Monday, March 23, 2009

Name That Party! NY State Senator Hit With Felony Assault Charges

You would figure somewhere in this 11-paragraph story they'd find room to identify the party he belongs to. Apparently for CBS2 the fact he's a Democrat isn't relevant.
New York state Sen. Hiram Monserrate was indicted Monday morning on a felony assault charge in Queens after allegedly attacking his girlfriend during an argument, CBS 2 has confirmed.

Monserrate, a former New York City councilman who was sworn into office as Senator in January despite the looming charge, will be arraigned later this week.

Monserrate was charged with assault and weapon possession after Karla Giraldo's face was slashed on Dec. 19 at his Queens home. Both Monserrate and Giraldo say the incident was an accident -- Monserrate told police that he tripped while holding a glass of water and that the glass accidentally hit her. The Queens district attorney's office said the case is pending.

But authorities say evidence, including surveillance videos, paints a more violent picture of a heated argument and a frightened, bleeding woman in distress. Investigators say Monserrate purposely smashed her face with broken glass in an apparent jealous rage.

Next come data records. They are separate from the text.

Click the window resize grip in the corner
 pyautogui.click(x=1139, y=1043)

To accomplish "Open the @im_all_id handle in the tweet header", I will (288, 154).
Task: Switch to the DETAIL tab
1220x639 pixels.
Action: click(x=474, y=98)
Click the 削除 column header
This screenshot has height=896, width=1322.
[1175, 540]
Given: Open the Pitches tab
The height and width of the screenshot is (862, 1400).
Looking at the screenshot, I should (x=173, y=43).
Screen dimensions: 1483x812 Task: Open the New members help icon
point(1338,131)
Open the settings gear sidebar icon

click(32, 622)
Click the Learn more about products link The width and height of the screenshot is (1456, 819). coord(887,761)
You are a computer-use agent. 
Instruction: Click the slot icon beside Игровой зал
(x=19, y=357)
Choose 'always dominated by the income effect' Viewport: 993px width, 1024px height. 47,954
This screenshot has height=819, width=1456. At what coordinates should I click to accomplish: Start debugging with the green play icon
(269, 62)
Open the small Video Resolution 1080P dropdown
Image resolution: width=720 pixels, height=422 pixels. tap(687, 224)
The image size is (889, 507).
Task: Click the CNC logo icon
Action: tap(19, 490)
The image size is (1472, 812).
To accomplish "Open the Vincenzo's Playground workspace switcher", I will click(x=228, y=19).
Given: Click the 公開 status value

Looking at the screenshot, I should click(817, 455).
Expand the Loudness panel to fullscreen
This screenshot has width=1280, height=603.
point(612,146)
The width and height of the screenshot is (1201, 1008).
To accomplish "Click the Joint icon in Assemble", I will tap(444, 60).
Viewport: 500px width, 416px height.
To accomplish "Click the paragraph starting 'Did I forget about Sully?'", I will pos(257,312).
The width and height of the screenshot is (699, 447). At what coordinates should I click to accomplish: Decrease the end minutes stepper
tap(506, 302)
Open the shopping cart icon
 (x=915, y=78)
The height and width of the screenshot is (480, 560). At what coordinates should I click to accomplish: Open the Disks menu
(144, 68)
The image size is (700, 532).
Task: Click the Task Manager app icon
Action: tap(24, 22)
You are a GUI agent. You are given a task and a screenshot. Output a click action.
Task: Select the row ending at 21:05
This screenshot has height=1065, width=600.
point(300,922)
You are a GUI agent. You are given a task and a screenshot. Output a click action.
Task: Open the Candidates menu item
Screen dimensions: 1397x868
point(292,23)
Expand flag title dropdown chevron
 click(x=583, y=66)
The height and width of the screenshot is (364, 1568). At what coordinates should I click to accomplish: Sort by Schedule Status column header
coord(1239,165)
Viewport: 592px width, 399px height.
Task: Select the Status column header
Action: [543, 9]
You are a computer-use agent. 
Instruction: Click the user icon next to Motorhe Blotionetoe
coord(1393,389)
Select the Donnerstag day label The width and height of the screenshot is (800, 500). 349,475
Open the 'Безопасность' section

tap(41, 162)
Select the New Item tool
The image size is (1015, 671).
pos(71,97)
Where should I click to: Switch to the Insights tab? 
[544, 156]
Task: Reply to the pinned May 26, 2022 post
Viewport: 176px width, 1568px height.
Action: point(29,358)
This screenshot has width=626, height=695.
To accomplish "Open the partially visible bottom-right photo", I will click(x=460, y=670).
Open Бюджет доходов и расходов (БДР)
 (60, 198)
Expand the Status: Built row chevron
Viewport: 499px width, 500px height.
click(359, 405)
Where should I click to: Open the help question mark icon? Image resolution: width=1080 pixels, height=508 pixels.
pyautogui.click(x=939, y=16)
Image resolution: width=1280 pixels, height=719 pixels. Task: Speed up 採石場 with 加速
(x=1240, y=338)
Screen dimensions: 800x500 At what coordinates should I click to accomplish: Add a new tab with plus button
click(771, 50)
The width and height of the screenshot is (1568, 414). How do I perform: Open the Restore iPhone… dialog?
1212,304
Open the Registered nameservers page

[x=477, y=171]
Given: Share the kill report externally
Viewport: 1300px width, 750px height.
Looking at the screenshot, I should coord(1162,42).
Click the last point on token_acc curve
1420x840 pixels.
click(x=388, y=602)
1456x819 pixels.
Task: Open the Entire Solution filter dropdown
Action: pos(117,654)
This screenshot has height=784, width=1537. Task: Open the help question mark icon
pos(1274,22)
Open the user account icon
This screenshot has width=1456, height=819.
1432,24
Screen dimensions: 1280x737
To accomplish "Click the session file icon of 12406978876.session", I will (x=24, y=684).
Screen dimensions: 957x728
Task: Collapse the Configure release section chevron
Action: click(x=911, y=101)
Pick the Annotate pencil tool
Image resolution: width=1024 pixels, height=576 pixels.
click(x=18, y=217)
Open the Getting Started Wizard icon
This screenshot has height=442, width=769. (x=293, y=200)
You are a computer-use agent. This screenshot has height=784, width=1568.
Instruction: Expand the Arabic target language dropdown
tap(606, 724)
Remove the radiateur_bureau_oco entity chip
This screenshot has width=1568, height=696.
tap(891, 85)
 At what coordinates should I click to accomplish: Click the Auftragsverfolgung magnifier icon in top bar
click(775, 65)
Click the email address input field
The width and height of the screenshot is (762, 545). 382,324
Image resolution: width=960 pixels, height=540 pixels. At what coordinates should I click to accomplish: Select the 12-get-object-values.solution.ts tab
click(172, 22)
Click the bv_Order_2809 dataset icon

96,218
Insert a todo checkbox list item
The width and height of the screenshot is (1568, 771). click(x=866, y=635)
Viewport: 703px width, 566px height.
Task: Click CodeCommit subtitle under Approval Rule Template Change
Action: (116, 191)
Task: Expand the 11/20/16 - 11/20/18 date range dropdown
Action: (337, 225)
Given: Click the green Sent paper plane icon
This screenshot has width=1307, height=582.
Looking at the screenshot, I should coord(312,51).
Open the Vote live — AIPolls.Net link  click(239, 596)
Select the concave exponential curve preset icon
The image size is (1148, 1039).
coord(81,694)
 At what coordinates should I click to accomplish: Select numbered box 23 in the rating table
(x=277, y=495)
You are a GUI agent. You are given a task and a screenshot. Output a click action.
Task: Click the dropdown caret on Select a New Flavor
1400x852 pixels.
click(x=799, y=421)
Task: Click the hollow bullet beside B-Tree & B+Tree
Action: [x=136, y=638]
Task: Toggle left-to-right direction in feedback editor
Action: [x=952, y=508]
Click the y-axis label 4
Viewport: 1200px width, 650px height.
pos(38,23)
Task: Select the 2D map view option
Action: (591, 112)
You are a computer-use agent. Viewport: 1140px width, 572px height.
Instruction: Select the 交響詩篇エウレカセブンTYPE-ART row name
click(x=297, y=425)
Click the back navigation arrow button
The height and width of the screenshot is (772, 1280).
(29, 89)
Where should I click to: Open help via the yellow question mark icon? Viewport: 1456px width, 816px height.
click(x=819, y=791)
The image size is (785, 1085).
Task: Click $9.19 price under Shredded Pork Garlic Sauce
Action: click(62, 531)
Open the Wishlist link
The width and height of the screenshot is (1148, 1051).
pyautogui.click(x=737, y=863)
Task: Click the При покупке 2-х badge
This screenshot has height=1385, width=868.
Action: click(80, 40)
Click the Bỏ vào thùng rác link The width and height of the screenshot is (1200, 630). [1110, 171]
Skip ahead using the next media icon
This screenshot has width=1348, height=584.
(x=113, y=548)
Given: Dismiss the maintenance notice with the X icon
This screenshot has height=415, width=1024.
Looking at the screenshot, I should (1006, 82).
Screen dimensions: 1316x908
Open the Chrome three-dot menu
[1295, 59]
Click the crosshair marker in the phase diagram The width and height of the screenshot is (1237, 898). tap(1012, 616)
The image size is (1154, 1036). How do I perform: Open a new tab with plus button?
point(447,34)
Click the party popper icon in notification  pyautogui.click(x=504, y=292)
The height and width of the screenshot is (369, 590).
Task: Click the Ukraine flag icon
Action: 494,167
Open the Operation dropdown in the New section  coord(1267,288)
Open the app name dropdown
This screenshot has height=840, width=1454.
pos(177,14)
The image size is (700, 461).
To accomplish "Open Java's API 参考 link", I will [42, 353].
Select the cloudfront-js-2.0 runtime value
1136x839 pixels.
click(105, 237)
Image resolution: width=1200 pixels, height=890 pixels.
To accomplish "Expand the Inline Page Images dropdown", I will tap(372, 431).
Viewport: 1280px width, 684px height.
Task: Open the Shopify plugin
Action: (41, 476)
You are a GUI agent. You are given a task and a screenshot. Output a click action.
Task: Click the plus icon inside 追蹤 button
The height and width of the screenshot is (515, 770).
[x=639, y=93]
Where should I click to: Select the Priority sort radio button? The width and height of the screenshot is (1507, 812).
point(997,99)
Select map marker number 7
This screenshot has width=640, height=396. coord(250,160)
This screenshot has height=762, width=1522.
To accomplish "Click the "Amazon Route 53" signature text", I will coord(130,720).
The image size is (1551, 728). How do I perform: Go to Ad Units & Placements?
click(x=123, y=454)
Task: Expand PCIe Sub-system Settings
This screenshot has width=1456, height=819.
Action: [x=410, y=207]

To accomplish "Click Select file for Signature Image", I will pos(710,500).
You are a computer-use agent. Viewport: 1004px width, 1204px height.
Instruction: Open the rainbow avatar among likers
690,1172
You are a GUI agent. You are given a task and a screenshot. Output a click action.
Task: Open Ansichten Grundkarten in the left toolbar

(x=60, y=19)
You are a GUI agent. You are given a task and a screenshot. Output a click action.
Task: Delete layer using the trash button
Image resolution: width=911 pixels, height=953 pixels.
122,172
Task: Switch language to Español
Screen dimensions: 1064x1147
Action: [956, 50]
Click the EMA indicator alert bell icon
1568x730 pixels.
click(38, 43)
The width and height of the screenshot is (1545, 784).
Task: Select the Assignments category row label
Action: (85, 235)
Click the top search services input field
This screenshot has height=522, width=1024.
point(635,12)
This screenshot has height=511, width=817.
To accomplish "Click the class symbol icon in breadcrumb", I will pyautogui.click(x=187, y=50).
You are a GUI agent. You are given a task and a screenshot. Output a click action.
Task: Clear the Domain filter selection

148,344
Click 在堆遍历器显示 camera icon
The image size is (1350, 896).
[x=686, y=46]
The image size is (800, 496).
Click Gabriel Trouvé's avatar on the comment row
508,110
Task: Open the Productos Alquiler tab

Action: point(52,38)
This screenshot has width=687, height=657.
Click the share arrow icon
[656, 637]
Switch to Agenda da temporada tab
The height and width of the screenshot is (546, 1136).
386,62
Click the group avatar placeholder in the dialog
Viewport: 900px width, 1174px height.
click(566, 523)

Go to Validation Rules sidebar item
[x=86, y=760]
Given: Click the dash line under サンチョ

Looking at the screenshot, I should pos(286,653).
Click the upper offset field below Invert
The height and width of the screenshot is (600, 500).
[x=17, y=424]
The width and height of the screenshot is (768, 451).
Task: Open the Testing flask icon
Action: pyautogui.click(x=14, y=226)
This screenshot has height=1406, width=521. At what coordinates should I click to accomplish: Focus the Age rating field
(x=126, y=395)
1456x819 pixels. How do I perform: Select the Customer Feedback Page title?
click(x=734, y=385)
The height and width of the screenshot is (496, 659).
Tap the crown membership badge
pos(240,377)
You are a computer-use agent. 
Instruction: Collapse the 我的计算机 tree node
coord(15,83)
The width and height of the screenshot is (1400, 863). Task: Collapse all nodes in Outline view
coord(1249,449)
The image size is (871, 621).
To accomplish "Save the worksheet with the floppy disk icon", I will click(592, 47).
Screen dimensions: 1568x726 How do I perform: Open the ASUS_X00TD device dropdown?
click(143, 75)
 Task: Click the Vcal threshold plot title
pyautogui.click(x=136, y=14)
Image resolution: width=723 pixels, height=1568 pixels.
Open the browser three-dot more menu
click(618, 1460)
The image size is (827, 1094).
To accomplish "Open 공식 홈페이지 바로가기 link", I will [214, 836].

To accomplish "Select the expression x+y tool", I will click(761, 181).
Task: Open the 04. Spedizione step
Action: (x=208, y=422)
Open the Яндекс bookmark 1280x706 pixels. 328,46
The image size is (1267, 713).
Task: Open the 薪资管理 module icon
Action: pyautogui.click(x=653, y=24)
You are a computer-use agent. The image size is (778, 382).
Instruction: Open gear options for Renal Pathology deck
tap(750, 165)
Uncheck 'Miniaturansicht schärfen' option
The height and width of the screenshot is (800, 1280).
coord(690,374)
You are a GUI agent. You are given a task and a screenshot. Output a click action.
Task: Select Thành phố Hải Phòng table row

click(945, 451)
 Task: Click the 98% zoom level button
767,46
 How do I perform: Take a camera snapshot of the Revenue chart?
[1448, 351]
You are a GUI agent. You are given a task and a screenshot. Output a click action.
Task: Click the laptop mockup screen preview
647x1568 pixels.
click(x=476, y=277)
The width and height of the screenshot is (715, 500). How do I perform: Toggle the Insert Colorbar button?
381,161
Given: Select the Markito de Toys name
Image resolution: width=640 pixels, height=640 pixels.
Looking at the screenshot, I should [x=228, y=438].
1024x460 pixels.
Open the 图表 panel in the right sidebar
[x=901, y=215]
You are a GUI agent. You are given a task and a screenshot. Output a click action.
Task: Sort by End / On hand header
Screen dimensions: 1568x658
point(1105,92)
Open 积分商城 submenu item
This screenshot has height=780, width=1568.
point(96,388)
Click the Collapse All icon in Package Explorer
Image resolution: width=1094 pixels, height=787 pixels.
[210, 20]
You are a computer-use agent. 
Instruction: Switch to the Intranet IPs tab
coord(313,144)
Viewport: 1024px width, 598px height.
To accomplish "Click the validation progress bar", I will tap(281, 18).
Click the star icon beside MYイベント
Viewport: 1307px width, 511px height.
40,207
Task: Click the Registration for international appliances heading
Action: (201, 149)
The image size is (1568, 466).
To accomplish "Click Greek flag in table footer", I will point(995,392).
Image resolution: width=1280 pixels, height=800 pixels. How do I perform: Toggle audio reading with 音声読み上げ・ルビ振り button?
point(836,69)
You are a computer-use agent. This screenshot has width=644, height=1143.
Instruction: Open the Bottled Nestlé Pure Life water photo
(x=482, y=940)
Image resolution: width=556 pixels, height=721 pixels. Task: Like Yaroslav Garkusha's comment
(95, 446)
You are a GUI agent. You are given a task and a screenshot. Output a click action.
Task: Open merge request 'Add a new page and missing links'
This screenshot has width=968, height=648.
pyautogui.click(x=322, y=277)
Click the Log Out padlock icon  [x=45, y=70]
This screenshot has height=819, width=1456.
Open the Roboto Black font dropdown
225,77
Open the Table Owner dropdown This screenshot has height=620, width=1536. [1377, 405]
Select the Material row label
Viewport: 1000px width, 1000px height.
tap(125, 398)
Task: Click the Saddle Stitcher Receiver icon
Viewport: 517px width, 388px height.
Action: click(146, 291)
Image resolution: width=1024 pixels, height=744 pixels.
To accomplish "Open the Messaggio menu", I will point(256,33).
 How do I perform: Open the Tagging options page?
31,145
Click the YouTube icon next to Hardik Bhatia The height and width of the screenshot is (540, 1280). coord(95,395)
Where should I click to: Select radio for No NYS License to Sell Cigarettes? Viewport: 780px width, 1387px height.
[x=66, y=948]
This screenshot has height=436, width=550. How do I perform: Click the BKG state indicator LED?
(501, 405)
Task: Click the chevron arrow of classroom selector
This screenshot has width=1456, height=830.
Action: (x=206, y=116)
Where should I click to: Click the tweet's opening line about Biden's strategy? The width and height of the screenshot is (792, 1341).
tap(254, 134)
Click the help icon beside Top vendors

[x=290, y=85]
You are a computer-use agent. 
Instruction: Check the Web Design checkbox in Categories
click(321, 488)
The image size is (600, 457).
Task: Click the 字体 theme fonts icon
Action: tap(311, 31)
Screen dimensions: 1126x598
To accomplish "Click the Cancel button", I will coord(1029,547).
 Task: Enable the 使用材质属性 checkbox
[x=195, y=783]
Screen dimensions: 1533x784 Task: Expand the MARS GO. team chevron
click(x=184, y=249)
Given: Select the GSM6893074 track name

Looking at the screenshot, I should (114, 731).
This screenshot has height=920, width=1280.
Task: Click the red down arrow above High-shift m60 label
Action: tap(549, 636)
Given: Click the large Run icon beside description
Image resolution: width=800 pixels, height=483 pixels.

The videos come from several cameras in the apartment building. The first shows the two arguing and Monserrate throwing a policeman's union card down a garbage chute, according to a law enforcement official, speaking on the condition of anonymity because the investigation is ongoing.
ABC7 doesn't find his part affiliation newsworthy either. To their credit, the New York Times identifies his party.

As the NY Post notes, Democrats thought so little of this brutal assault they rewarded this monster with a chairmanship.
Meanwhile, Monserrate was sworn in to office in January, part of an influx of new lawmakers who helped Democrats gain control of the Senate for the first time in four decades. He was also appointed chairman of the Consumer Protection Committee. Some lawmakers (read: Republicans) and women's groups criticized the decision to seat the freshman Democrat, saying he should not be sworn in until the criminal case was resolved.